— TASK MATERIAL —
- - - - -
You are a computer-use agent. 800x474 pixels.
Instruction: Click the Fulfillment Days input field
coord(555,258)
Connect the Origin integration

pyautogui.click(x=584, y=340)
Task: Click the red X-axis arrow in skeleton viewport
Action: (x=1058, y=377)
- - - - -
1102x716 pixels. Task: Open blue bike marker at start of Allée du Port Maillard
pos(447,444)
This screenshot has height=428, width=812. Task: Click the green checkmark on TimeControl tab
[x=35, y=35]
- - - - -
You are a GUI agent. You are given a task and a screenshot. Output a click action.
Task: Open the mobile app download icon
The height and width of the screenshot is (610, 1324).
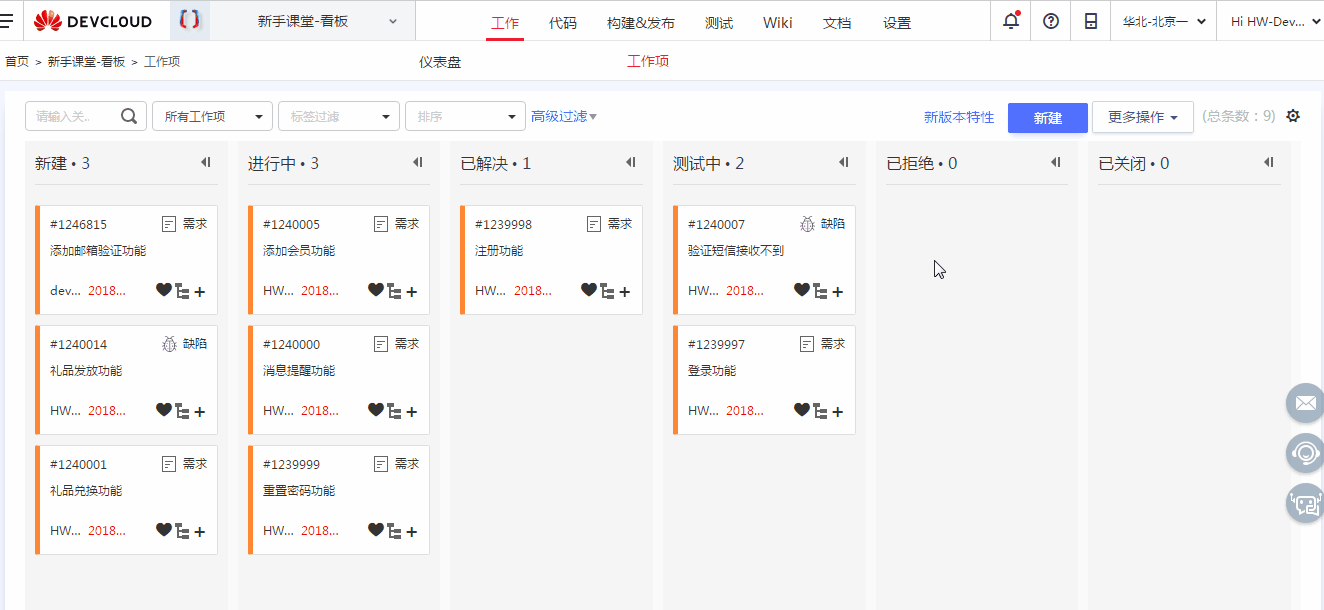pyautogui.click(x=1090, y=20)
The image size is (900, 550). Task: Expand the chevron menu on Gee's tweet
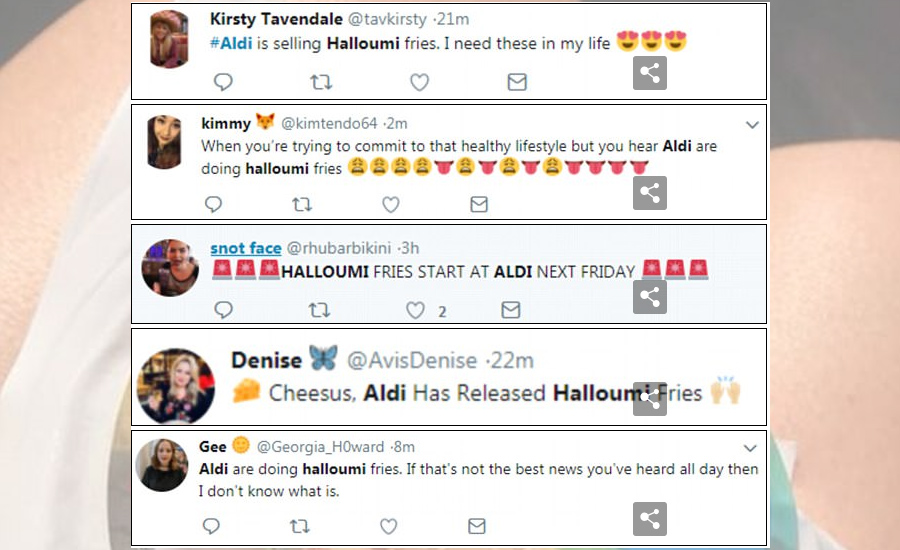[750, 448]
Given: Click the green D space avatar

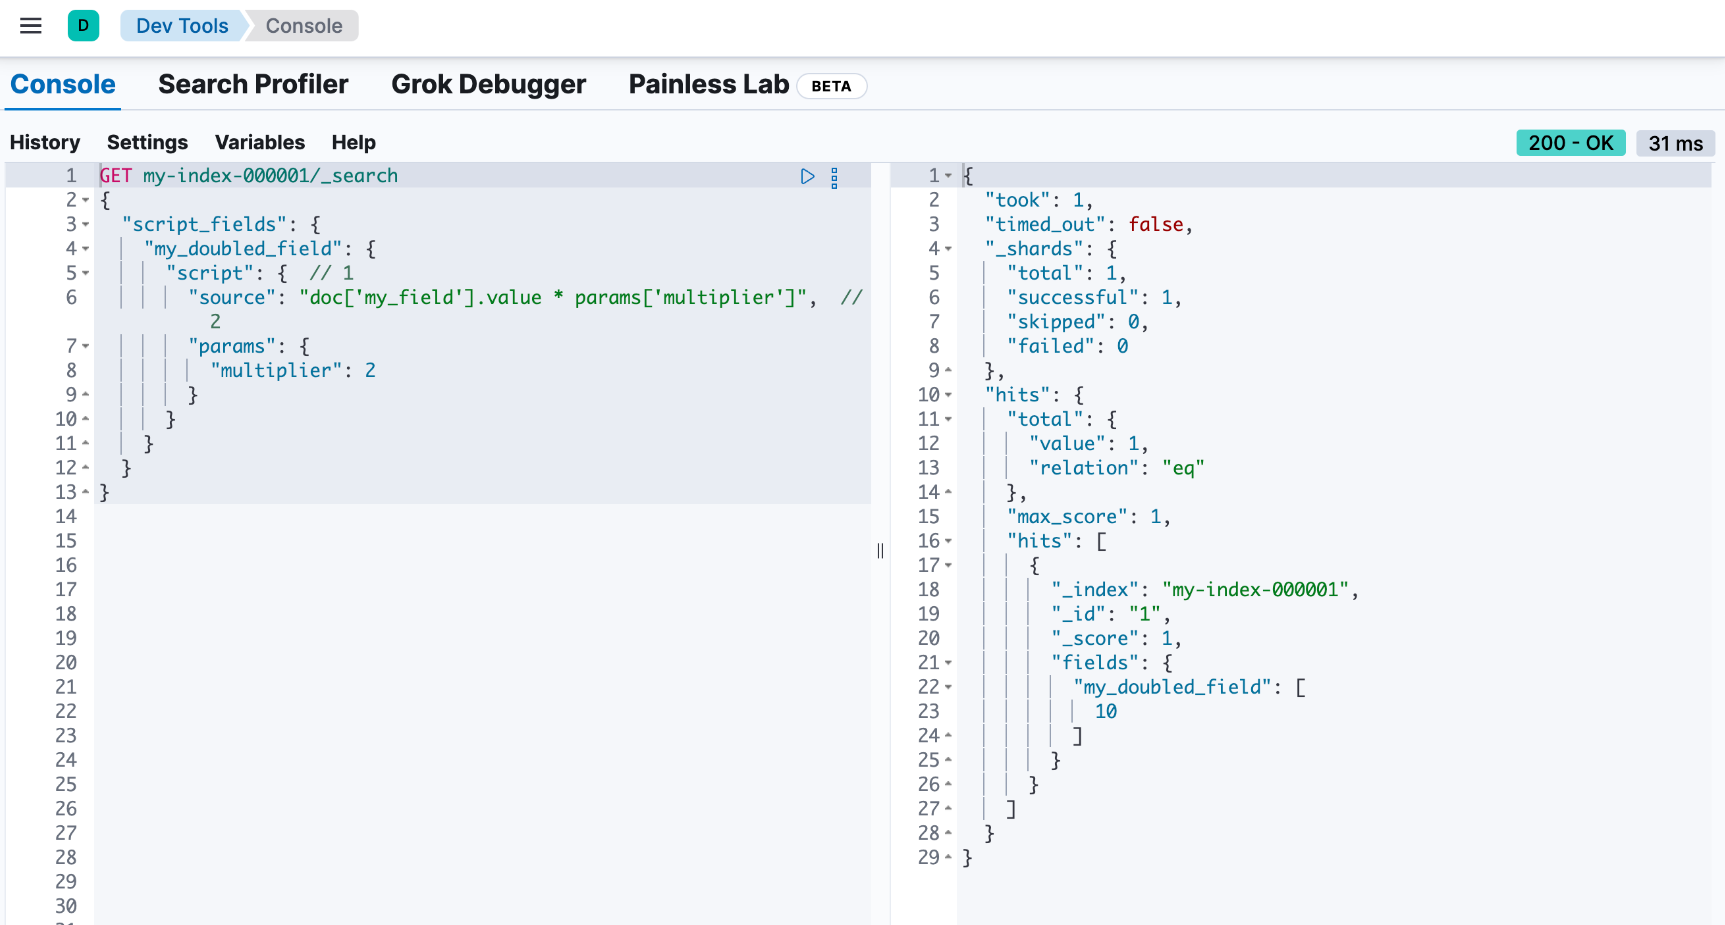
- - - - -
— EXERCISE INSTRUCTIONS —
Write out the records word for word, starting at the line that contains "1102x716 pixels. Task: Open" and stopping after the line that contains "[x=35, y=35]".

— TASK SOLUTION —
1102x716 pixels. Task: Open blue bike marker at start of Allée du Port Maillard
pos(447,444)
This screenshot has height=428, width=812. Task: Click the green checkmark on TimeControl tab
[x=35, y=35]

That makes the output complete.